▽
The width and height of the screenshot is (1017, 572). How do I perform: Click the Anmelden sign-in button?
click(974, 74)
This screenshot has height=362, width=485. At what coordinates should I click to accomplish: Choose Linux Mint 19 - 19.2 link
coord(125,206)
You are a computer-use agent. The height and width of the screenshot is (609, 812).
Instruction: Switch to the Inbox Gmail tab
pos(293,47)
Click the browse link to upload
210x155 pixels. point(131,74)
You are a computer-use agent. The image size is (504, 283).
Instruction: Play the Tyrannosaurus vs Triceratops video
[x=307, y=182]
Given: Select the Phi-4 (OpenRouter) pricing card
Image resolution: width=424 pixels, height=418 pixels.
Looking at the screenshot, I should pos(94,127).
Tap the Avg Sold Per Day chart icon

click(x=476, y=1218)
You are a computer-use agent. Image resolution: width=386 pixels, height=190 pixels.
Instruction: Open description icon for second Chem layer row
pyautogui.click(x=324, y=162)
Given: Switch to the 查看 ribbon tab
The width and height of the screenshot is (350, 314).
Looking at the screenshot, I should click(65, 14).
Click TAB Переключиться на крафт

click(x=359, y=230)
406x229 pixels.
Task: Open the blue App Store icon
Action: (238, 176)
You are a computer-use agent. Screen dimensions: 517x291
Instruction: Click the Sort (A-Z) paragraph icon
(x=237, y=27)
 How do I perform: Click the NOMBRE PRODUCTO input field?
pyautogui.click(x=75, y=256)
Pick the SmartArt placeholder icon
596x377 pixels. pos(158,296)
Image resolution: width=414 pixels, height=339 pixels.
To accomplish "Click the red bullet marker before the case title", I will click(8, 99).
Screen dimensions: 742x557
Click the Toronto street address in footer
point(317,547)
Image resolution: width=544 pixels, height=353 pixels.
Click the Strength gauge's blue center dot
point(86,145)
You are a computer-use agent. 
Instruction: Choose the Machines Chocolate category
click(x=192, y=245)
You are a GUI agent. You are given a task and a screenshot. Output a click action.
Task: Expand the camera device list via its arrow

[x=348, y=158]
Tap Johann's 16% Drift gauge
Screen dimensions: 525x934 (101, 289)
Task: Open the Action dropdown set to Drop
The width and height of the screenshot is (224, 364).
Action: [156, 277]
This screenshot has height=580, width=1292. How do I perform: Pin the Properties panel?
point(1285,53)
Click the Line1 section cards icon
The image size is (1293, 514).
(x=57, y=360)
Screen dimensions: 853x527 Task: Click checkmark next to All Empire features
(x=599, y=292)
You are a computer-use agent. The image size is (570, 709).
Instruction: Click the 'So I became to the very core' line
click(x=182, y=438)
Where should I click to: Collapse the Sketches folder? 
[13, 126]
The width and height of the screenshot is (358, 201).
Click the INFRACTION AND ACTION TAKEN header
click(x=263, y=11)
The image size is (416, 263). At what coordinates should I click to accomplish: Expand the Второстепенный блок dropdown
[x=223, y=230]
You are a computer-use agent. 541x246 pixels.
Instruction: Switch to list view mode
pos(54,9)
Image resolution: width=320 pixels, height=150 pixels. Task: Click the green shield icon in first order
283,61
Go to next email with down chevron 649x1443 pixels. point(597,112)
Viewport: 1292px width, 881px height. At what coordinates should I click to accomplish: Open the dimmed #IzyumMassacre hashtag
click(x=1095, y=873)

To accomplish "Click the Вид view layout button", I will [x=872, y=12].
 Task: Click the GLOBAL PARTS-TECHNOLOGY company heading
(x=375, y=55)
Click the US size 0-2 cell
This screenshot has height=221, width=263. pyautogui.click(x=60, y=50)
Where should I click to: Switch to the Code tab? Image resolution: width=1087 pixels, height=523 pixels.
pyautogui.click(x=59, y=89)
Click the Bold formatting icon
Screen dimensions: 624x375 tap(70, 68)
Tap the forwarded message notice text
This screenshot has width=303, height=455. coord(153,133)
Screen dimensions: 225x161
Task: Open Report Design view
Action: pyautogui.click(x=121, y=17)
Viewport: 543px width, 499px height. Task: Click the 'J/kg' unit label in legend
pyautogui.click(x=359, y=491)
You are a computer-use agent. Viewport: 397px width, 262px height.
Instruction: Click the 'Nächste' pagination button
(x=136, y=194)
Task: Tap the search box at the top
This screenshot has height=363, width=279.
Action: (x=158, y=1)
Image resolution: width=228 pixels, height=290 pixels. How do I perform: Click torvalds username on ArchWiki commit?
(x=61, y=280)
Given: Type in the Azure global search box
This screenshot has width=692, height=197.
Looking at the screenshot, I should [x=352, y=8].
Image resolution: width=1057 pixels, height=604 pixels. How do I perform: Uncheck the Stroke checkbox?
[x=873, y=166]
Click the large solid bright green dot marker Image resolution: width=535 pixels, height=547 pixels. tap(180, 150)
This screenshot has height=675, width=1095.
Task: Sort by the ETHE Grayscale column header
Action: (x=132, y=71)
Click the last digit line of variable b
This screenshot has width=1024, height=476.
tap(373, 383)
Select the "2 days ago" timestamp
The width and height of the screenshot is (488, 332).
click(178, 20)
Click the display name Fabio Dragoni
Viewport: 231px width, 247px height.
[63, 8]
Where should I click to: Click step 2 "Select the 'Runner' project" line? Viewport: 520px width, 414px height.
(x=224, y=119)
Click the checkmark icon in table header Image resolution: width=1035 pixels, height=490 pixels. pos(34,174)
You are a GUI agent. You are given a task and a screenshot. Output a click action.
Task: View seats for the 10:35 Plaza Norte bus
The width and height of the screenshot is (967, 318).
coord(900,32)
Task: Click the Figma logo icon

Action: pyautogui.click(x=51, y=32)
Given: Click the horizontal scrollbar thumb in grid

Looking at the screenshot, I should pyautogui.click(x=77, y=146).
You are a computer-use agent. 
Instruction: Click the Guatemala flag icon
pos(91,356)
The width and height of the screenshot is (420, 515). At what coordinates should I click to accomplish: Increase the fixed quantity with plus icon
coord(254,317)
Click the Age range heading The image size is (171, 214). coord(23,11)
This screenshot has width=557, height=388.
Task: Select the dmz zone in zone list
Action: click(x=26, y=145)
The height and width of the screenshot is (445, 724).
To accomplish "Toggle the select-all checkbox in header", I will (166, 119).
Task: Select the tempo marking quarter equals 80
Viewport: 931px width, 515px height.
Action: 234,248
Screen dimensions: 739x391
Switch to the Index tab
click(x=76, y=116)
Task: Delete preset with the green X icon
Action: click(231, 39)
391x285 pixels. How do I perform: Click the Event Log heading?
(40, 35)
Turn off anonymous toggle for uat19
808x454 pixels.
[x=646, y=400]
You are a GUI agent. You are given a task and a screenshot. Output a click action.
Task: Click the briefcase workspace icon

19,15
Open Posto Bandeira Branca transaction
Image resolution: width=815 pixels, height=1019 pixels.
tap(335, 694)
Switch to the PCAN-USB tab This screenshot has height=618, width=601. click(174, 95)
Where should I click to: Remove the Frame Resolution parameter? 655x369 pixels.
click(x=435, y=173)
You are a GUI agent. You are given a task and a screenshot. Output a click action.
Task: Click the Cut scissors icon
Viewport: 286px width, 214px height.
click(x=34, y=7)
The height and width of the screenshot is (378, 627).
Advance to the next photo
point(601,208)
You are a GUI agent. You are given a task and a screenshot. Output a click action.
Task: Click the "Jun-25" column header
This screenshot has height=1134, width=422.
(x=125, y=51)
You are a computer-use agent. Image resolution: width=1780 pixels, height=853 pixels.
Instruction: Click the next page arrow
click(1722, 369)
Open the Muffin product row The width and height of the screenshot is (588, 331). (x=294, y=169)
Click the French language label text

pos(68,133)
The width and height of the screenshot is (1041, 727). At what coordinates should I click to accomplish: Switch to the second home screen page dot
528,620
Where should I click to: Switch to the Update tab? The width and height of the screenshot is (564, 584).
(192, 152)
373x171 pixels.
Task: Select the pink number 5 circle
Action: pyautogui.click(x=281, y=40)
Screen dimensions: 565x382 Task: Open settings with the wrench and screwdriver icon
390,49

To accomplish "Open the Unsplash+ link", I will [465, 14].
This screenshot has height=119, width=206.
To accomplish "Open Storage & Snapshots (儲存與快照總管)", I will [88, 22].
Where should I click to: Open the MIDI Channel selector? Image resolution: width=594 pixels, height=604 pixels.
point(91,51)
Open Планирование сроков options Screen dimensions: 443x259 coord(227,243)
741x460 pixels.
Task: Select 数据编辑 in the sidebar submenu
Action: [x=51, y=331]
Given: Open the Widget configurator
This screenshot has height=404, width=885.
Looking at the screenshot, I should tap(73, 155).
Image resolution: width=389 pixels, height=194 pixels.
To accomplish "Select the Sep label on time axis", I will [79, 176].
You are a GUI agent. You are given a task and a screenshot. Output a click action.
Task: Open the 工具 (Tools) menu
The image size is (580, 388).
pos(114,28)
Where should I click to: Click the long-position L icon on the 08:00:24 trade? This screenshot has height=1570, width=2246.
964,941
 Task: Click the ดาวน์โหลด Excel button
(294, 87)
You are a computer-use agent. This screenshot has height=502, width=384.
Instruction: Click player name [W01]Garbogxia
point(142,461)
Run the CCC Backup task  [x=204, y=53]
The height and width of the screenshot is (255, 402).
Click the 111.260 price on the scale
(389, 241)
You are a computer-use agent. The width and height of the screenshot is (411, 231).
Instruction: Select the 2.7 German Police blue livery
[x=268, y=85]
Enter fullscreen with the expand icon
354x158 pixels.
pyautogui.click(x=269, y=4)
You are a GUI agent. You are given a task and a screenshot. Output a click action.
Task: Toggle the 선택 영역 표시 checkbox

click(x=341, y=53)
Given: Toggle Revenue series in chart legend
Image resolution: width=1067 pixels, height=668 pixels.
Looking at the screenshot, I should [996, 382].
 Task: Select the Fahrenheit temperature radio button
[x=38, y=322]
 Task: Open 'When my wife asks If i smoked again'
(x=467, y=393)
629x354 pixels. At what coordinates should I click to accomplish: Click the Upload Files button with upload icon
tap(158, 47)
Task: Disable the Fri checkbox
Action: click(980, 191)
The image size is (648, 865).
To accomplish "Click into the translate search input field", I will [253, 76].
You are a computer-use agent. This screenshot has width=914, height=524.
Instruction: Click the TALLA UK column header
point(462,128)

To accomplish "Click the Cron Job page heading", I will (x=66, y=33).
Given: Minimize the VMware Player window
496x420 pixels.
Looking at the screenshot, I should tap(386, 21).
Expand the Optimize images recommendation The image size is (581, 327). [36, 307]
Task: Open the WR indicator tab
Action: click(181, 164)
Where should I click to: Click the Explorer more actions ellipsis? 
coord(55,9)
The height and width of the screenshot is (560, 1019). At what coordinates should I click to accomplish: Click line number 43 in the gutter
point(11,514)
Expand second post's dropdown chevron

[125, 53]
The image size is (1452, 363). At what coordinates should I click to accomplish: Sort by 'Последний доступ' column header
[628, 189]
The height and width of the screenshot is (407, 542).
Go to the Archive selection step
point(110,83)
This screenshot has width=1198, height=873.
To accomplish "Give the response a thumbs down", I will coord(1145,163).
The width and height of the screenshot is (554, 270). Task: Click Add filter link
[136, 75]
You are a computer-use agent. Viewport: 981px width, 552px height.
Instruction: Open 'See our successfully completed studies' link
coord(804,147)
△
Nothing but an exact copy of the lines from the first one above through the line holding "You are a computer-use agent. Image resolution: width=386" should be returned.

The width and height of the screenshot is (1017, 572). How do I perform: Click the Anmelden sign-in button?
click(974, 74)
This screenshot has height=362, width=485. At what coordinates should I click to accomplish: Choose Linux Mint 19 - 19.2 link
coord(125,206)
You are a computer-use agent. The height and width of the screenshot is (609, 812).
Instruction: Switch to the Inbox Gmail tab
pos(293,47)
Click the browse link to upload
210x155 pixels. point(131,74)
You are a computer-use agent. The image size is (504, 283).
Instruction: Play the Tyrannosaurus vs Triceratops video
[x=307, y=182]
Given: Select the Phi-4 (OpenRouter) pricing card
Image resolution: width=424 pixels, height=418 pixels.
Looking at the screenshot, I should pos(94,127).
Tap the Avg Sold Per Day chart icon

click(x=476, y=1218)
You are a computer-use agent. Image resolution: width=386 pixels, height=190 pixels.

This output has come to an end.